Sur les quelque 5 000 artères et places parisiennes, elles sont plus de 200 à « parler colonial ». Qui se cachent derrière ces noms, pour la plupart inconnus de nos contemporains ? C’est ce que révèle ce livre, attentif au fait que ces rues ont été baptisées ainsi pour faire la leçon au peuple de Paris et lui inculquer une certaine mémoire historique. On n’y retrouve pas uniquement les officiers ayant fait leurs classes « aux colonies ». Il y a aussi des « explorateurs » — souvent officiers de marine en « mission » —, des bâtisseurs, des ministres et des députés. On croise également des littérateurs, des savants, des industriels, des banquiers, des « aventuriers ».

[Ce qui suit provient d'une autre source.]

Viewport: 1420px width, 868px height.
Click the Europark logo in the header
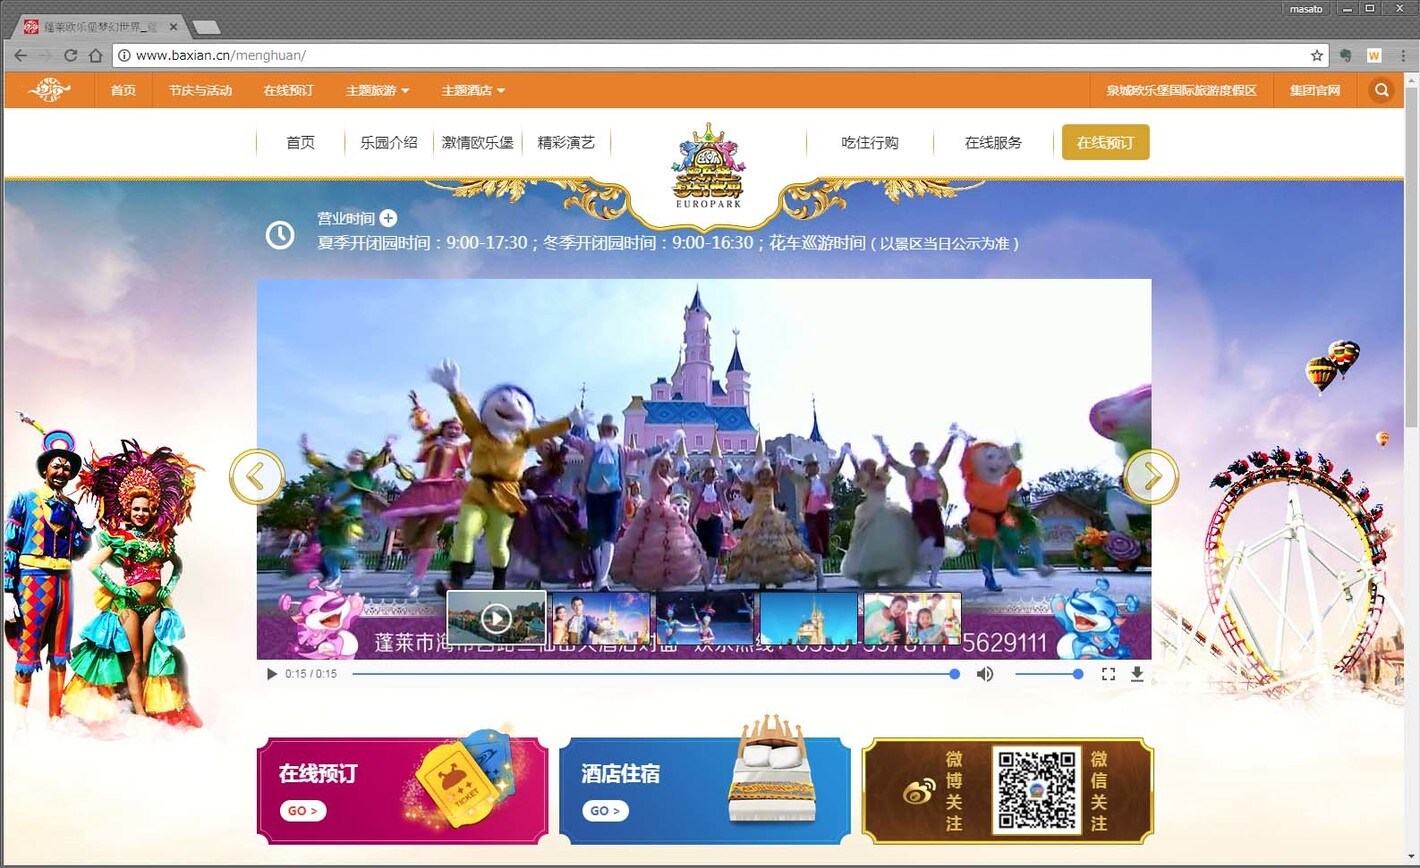click(x=708, y=165)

Laissons-nous guider, par exemple, dans le 12e arrondissement. Le regard se porte inévitablement sur le bâtiment de la Cité de l’histoire de l’immigration, l’ancien Musée des colonies construit en 1931 pour l’Exposition coloniale qui fut l’occasion d’honorer les agents du colonialisme et d’humilier ses victimes. Les alentours portent la marque de l’Empire colonial : rues et voies ont reçu le nom de ces « héros coloniaux » qui ont conquis à la pointe de l’épée des territoires immenses. Les alentours de l’École militaire sont également un lieu de mémoire très particulier, très « imprégné » de la culture coloniale. Dans le 16e, nous avons une avenue Bugeaud : Maréchal de France, gouverneur de l’Algérie, il pratique la terre brûlée et les « enfumades ». Il recommande d’incendier les villages, de détruire les récoltes et les troupeaux, « d’empêcher les Arabes de semer, de récolter, de pâturer ». Il faut, ordonne-t-il, « allez tous les ans leur brûler leurs récoltes », ou les « exterminer jusqu’au dernier ». S’ils se réfugient dans leurs cavernes, « fumez-les à outrance comme des renards ».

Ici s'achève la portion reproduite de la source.